BigQuery Sink fails if the Dedupe By conditions are missing an ordering key
Description
This PR introduced a change to the BigQuery Sink which makes the Dedupe By ordering key required when these conditons are specified.
By Default, BigQuery will default to using ASC order of no ordering clause is specified (meaning, you only specify a column/columns when ordering). See for details.
We should update this line to ensure the abscence of a ordering key doesn’t cause an ArrayOutOfBounds exception when no ordering key is specified.
An example stack trace of this bug is below.
ERROR [spark-submitter-phase-3-a086fed1-da94-11ed-9e9f-42010a0a004a:o.a.s.d.y.Client@73] - Application diagnostics message: User class threw exception: org.apache.spark.SparkException: Job aborted.

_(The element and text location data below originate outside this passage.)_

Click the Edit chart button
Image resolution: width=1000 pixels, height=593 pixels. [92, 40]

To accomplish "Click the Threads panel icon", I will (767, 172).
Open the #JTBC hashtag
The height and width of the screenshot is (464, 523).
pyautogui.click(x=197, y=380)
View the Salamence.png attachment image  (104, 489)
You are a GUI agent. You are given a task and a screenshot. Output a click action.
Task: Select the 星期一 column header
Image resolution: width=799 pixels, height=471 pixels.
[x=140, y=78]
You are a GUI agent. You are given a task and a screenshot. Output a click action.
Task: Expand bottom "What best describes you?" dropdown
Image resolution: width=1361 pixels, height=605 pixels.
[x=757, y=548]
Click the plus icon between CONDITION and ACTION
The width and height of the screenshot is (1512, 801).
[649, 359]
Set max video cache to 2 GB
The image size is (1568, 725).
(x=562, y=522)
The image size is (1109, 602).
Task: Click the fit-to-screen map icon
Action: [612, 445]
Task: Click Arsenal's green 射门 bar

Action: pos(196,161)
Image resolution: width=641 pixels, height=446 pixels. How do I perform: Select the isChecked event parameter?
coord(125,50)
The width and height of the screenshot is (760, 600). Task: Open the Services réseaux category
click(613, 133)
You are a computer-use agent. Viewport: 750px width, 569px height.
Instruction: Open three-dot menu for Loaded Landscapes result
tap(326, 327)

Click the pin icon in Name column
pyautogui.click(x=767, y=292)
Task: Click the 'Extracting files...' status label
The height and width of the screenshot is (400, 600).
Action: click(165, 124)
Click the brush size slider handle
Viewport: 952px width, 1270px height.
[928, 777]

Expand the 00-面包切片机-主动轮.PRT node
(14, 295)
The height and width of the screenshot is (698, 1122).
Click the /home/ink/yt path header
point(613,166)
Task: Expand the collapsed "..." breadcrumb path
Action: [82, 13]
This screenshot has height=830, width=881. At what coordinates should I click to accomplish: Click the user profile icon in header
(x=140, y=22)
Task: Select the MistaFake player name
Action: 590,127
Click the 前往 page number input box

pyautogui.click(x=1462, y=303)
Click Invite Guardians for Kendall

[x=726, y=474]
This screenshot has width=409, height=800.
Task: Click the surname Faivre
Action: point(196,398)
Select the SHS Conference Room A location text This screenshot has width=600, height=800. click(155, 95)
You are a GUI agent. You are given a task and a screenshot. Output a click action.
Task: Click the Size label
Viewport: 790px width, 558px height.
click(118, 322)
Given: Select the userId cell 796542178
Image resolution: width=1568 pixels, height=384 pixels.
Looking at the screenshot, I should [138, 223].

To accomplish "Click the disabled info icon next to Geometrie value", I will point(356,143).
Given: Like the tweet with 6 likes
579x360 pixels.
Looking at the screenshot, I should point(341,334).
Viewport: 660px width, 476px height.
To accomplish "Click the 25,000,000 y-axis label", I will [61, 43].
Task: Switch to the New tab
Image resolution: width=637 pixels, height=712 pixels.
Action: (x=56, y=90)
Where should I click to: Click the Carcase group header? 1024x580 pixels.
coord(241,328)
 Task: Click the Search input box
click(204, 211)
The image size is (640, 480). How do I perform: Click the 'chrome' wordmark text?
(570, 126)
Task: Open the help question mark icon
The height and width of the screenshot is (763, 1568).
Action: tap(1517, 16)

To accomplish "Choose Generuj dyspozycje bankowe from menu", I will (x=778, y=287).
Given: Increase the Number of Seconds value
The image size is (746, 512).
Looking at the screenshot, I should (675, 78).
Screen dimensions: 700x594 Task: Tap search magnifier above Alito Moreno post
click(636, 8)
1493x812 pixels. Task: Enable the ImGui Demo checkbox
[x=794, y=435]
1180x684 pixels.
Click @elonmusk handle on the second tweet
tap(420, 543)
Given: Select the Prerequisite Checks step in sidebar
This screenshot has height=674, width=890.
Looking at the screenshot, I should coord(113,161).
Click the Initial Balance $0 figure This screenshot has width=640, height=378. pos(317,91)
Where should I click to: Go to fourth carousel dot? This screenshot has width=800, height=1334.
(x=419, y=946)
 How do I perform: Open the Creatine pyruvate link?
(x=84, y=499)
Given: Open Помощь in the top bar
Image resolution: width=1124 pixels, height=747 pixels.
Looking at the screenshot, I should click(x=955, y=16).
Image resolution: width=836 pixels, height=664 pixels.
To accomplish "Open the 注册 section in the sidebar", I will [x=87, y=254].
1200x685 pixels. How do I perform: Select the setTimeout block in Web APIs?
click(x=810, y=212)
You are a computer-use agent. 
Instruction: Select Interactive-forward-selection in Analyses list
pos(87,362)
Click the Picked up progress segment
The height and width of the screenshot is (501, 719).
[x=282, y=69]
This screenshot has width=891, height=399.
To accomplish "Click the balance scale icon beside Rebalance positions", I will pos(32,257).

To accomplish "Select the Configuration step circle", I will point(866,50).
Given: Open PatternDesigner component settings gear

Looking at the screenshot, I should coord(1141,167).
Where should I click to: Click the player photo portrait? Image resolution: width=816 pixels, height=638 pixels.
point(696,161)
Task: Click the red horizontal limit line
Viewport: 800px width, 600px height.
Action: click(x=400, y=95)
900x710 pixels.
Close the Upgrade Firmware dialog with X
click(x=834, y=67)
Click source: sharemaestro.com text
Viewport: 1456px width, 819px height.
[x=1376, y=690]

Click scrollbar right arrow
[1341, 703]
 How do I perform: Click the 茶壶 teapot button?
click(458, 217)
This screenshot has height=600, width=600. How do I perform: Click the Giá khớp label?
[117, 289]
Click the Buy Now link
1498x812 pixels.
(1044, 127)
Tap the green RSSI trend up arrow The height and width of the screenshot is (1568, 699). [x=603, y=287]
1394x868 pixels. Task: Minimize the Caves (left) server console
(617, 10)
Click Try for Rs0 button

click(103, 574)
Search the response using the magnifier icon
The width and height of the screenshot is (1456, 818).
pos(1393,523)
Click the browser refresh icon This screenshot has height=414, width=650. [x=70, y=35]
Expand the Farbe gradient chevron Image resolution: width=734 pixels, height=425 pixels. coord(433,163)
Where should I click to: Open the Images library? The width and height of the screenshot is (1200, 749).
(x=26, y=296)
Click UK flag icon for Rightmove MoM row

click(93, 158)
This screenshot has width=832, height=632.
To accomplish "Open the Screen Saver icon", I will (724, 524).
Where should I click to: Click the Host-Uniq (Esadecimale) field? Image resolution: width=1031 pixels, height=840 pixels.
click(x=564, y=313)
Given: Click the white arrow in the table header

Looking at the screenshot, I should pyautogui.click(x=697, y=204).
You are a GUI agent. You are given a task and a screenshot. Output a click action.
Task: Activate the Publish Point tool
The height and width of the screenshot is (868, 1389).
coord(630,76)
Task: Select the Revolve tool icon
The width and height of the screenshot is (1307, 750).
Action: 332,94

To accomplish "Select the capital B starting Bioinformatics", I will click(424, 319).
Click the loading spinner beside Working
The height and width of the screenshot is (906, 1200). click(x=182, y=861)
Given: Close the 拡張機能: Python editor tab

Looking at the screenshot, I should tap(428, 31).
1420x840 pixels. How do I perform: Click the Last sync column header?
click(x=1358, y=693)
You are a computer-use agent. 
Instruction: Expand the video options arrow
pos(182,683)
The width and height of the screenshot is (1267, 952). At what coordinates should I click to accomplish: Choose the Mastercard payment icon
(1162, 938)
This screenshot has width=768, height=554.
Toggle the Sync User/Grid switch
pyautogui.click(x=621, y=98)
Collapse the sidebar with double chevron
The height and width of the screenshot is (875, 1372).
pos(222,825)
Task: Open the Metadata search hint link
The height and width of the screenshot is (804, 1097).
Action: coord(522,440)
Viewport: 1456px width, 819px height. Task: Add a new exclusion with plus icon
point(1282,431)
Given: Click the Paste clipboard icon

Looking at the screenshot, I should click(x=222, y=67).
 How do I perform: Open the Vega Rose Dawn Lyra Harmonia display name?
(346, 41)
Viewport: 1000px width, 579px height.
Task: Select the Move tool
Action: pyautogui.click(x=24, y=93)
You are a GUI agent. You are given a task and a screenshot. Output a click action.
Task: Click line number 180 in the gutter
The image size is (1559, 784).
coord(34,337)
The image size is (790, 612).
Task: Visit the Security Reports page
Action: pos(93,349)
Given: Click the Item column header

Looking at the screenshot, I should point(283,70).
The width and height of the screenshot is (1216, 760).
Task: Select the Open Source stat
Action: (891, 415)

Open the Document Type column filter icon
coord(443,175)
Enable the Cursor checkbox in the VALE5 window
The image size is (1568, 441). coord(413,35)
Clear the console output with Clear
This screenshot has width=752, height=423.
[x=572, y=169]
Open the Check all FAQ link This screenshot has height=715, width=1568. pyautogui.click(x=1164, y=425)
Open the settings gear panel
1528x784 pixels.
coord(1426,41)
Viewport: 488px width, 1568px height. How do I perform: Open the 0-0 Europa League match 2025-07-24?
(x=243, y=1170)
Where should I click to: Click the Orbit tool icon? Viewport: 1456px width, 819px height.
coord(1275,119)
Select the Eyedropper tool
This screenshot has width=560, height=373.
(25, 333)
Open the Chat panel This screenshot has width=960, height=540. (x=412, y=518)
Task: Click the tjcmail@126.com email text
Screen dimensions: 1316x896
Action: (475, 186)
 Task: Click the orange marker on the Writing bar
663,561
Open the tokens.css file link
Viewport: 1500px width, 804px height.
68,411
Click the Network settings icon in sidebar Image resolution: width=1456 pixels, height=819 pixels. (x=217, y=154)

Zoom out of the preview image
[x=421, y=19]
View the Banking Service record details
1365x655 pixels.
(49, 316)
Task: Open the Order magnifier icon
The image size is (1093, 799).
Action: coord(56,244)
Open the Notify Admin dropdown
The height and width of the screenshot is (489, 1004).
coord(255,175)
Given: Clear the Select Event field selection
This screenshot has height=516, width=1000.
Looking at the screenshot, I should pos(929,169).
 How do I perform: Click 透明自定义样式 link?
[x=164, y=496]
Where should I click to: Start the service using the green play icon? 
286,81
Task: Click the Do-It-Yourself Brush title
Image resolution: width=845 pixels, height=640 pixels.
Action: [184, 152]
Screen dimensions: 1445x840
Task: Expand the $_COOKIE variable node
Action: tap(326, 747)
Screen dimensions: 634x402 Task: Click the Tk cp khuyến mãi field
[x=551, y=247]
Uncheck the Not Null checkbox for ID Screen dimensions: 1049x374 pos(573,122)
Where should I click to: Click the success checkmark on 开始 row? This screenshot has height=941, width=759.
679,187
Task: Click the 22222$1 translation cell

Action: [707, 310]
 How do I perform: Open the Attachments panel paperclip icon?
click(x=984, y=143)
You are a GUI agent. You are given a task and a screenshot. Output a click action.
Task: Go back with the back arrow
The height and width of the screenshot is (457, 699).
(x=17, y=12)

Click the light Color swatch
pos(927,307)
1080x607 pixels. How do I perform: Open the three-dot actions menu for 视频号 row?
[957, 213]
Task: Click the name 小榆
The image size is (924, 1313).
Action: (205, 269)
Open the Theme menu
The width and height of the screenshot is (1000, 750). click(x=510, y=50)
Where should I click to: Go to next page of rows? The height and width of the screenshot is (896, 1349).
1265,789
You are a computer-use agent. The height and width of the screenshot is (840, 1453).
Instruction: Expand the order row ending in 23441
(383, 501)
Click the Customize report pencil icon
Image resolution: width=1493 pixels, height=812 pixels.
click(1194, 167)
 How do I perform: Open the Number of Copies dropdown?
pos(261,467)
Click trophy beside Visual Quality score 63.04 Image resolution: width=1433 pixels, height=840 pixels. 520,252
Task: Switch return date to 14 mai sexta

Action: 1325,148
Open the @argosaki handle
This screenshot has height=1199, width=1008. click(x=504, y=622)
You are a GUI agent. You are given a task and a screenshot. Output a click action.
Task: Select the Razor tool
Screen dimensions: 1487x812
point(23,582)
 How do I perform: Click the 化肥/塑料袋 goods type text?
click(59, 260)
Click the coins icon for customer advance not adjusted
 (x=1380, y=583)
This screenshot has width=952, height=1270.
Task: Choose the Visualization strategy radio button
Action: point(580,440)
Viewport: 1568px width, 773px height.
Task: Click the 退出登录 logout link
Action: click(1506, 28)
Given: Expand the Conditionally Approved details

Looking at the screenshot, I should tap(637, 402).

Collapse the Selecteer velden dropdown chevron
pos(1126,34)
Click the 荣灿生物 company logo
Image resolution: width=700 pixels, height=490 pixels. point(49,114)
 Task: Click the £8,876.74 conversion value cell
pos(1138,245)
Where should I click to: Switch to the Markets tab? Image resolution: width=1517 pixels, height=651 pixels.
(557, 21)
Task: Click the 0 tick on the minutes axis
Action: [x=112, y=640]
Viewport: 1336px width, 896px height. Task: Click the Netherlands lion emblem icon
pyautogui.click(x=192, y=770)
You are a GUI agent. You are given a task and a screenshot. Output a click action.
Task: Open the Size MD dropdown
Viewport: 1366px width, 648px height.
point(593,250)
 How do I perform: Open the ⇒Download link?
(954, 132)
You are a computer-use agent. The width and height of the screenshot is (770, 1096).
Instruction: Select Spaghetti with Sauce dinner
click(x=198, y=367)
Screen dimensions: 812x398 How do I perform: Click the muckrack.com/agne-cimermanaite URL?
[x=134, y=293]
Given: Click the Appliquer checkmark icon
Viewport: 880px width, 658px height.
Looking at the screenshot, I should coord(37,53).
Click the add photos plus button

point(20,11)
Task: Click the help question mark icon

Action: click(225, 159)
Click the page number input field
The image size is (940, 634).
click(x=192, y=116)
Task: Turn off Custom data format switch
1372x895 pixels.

at org.apache.spark.internal.io.SparkHadoopWriter$.write(SparkHadoopWriter.scala:105)
at org.apache.spark.rdd.PairRDDFunctions.$anonfun$saveAsNewAPIHadoopDataset$1(PairRDDFunctions.scala:1077)
at scala.runtime.java8.JFunction0$mcV$sp.apply(JFunction0$mcV$sp.java:23)
at org.apache.spark.rdd.RDDOperationScope$.withScope(RDDOperationScope.scala:151)
at org.apache.spark.rdd.RDDOperationScope$.withScope(RDDOperationScope.scala:112)
at org.apache.spark.rdd.RDD.withScope(RDD.scala:414)
at org.apache.spark.rdd.PairRDDFunctions.saveAsNewAPIHadoopDataset(PairRDDFunctions.scala:1075)
at org.apache.spark.api.java.JavaPairRDD.saveAsNewAPIHadoopDataset(JavaPairRDD.scala:833)
at io.cdap.cdap.etl.spark.batch.RDDUtils.saveHadoopDataset(RDDUtils.java:58)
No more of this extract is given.